Surrey, BC (PRWEB) February 21, 2012
To send a clear message to the United States Congress and Senate, the online community banded together on Wednesday, January 18th in a massive Black Out Campaign that restricted access to various websites in protest of the Stop Online Piracy Act (SOPA) and the PROTECT IP Act (PIPA). Web giants such as Google and Wikipedia along with RxRights.org, the Canadian International Pharmacy (CIPA), and its member pharmacies such as Online Pharmacies Canada participated in the Black Out Campaign and encouraged users to sign petitions and send letters to government leaders in opposition to SOPA and PIPA. Subsequently, these controversial anti-piracy acts were recalled.
While the need to prevent online piracy is undeniable, SOPA and PIPA garnered considerable criticism even from government officials such as Senator Ron Wyden. According to Senator Wyden, these acts constitute “the wrong approach to combating infringement” and “could fundamentally change the internet as we know it, moving us towards a world where transactions are less secure, ideas are less accessible and starting a website wouldn’t be an option for anyone who couldn’t afford a lawyer.”
With regards to the effect of SOPA and PIPA on a Canadian pharmacy, RxRights.org, a “coalition concerned about the high costs of U.S. pharmaceuticals” and “dedicated to promoting and protecting American consumer access to sources of safe, affordable prescription drugs,” notes that Americans shopping at online pharmacies “need to be aware of these bills because they would cut off American access to legitimate international online pharmacies.”
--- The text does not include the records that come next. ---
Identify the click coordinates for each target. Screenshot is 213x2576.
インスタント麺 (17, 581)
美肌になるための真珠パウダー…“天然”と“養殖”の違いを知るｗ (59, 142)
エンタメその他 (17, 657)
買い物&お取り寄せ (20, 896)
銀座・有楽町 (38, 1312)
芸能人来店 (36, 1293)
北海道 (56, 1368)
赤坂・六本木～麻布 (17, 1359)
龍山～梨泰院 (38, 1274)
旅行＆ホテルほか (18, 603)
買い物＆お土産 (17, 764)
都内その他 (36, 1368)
Fortunately, through the efforts of the online community at large, as well as the hard work of CIPA, RxRights.org, Online Pharmacies Canada, and their customers, SOPA and PIPA have been defeated, for now. In an unprecedented campaign that according to Tim Smith, General Manager of CIPA, “delivered over 100,000 letters to congressional leaders and the President,” congress has decided to recall the bill. However, RxRights.org warns that “neither bill is dead” even if “the momentum of these bills that would cut off access to affordable medicine has stalled.”
Subsequently, Online Pharmacies Canada calls for vigilance from consumers of online pharmacies. “I appreciate and recognize the efforts of our customers to send a clear message to congress about protecting online pharmacies, but I am also all too aware of the possibility of future legislation that could restrict American access to safe and affordable prescriptions from legitimate international pharmacies,” says their marketing manager. So while there is reason to celebrate the recall of these bills, online pharmacies and consumers alike need to be aware and prepared for future threats to these sites.